Читать онлайн Необыкновенное лето - Константин Федин
1 ... 12 13 14 15 16 17 18 19 20 ... 153
Перейти на страницу:

Шрифт:

-
+

Интервал:

-
+

Закладка:

Сделать

Утро понравилось Рагозину, он пожалел, что из-за поручения, которое невозможно было отложить, разрушался хороший план – отыскать приехавшего в город Кирилла Извекова и провести с ним часок-другой на свободе. О приезде его он услышал незадолго, – в городском Совете говорили, что его назначили туда секретарём и для него ищут квартиру. Рагозин не видал Кирилла с тех пор, как девять лет назад завалилось дело с подпольной типографией, по которому они оба привлекались к суду. Рагозину грозила крепость, но он вовремя ушёл и лет пять скрывался по волжским городам нижнего плёса, от Астрахани до Нижнего, потом очутился на Оке, работал на Коломенском заводе, проживая под вымышленным именем у голутвинского мещанина, успел прослыть там завзятым рыболовом, а к самому перевороту его направили в Петроград. Об Извекове он знал немного. После ссылки в Олонецкую губернию Кирилл, по слухам, был связан с военной организацией большевиков, в семнадцатом году имя его выплыло в газетах – он приехал с фронта на съезд солдатских депутатов и выступал как раз в тот момент, когда Рагозина отправили в Кронштадт. Вернувшись в Петроград, Рагозин уже не застал Извекова. Опять он не слышал о нем добрых два года ни там, где ему случалось бывать до переезда в Саратов, куда его прислали как человека, хорошо знакомого с городом, ни в самом этом городе, где толком никто уже не помнил, да и прежде вряд ли мог знать Извекова – мальчика, когда-то попавшего со школьной скамьи в тюрьму и затем исчезнувшего бесследно на севере, в топях и дебрях приозёрной глухомани. Рагозину пришло было на ум, что Кириллу, наверно, любопытно взглянуть на тюрьму, бывшую первой его купелью испытаний, и что, может быть, не плохо как раз с этого возобновить дружбу – пусть Извеков отыщет свою камеру, а Рагозин – свою, в которой он сидел ещё в девятьсот пятом, и оба они вспомнят, откуда пошла их закалка. Но тут же он развеселился от такой мысли – явиться к Извекову после девятилетней разлуки и позвать его прогуляться в острог.

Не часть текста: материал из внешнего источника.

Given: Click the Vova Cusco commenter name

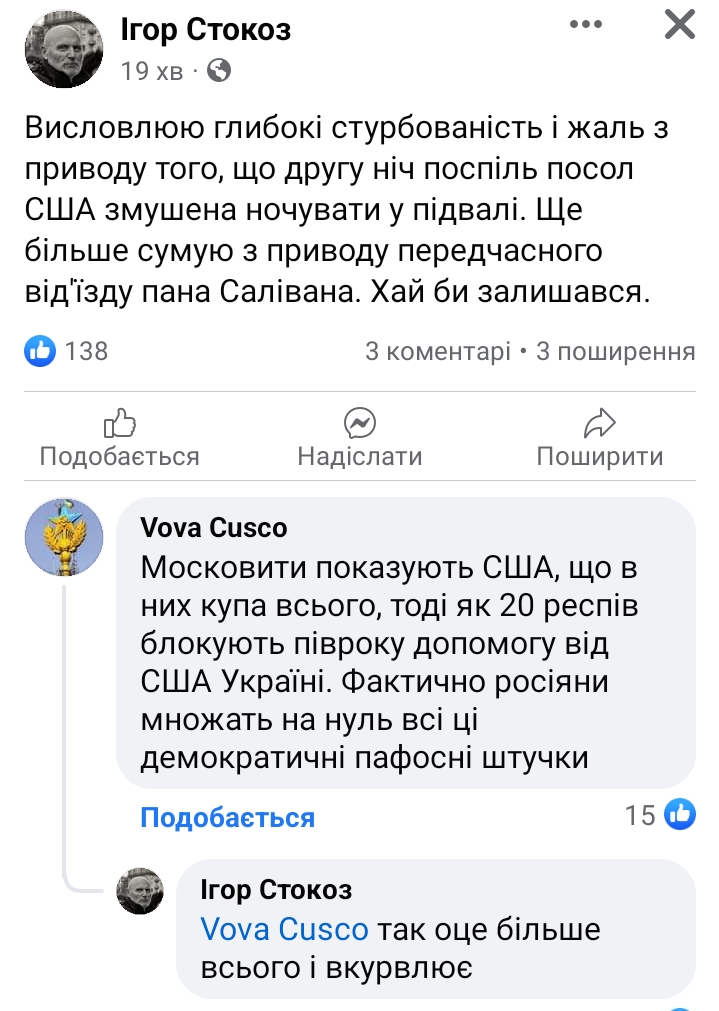Looking at the screenshot, I should point(213,527).
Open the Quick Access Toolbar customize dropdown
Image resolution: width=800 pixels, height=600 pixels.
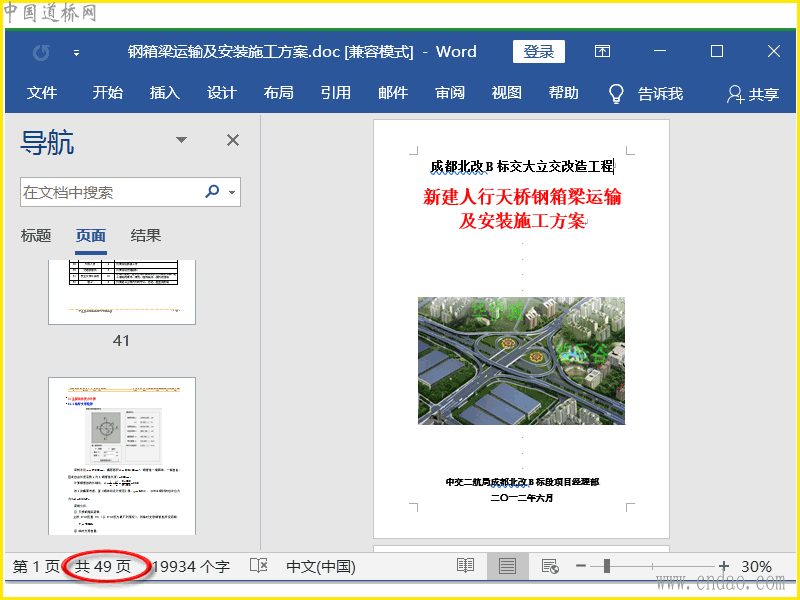[77, 52]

Он засмеялся громко, оттолкнулся от окна, подошёл к зеркалу, провёл обеими ладонями по голове и, увидев себя, подумал, что дружба – вещь капризная, неизвестно, придётся ли Извекову по вкусу вот этакий порядочно облысевший и заморщиневший дядя с изрядной проседью в кудрявых усах. Он потрогал в ведре воду. Она согрелась за ночь. Он слил её и с пустым ведром пошёл из комнаты. Хозяйка квартиры в глазастом капоте, толокшая что-то в ступке, не отрываясь от дела, поздоровалась, сказала с одобрением:

– Купаться, Пётр Петрович?

– Поплавать малость в ведёрке, – ответил он, звеня ручкой, сбегая вниз по лестнице.

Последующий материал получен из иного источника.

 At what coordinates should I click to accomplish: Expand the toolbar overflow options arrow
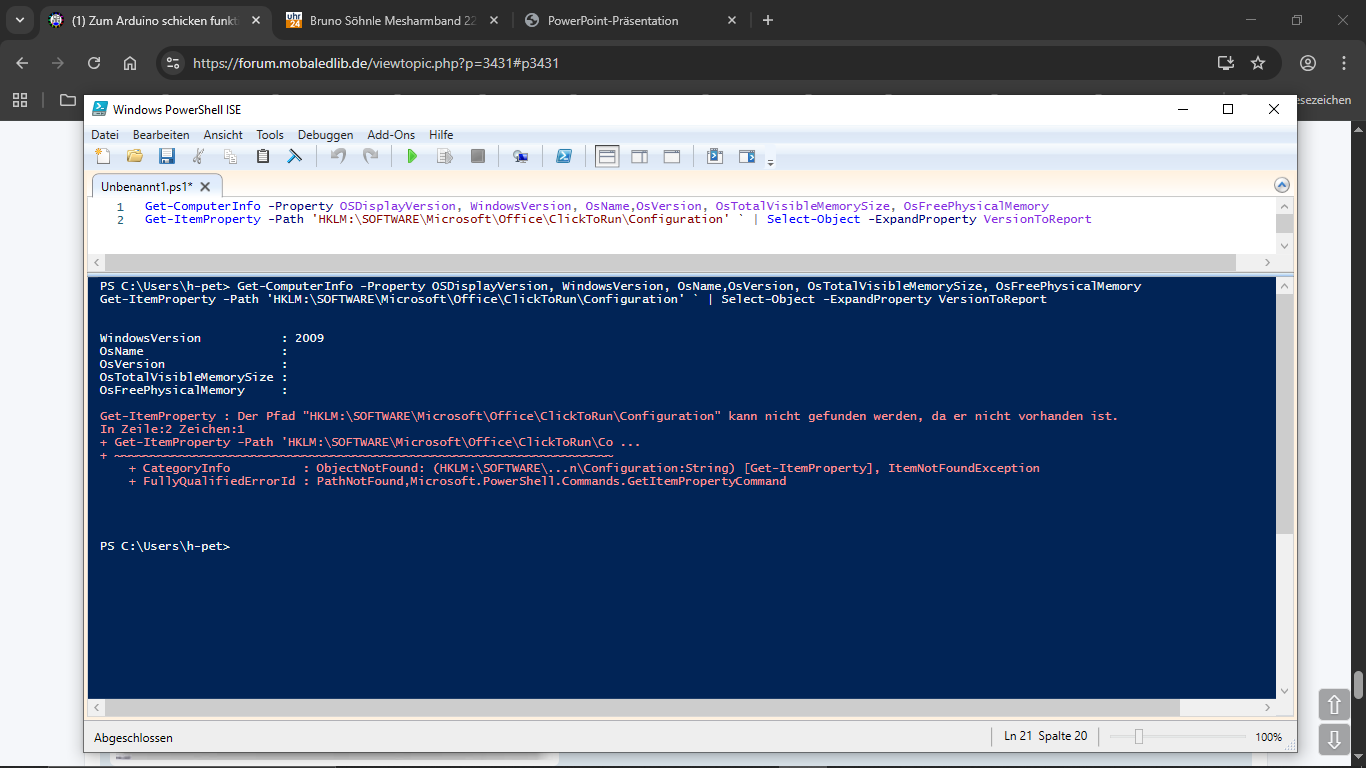[770, 161]
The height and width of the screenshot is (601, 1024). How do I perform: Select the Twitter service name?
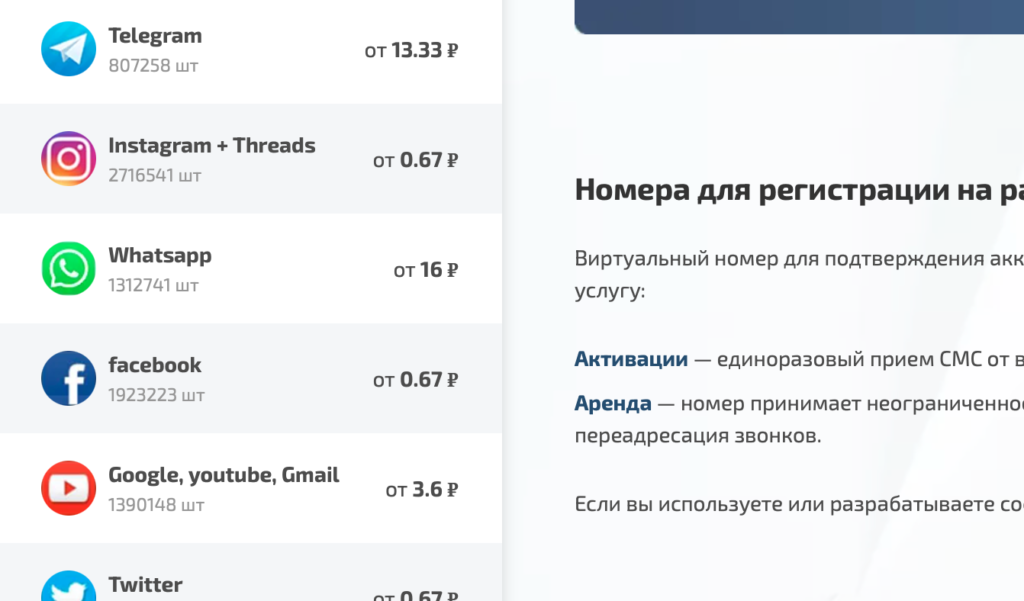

Воробьи шарахнулись, точно брызги от упавшего в лужу камня, ворона в оторопи присела на шесте, но раздумала улетать и только возмущеннее прогорланила своё храброе «кра». Вода била из крана в звонкое дно ведра, звук быстро глохнул и подымался, подымался, переходя из гулкого бурления в журчащий плеск, пока поток не вырвался через края и живо не охватил ведра со всех боков струящимся серебром. Пётр Петрович не удержался, подставил пригоршню под кран и плеснул водой в лицо, потом на лысину раз, другой, третий. «Кра! Кра!» – вдруг рассвирепела ворона, и он, обернувшись на неё, сказал:

– Кран, – говоришь? Ладно, не забуду! – засмеялся, набрал ещё пригоршню воды, плеснул вверх, на испугавшуюся птицу, до отказа закрутил кран и, не вытираясь, побежал с переполненным ведром наверх.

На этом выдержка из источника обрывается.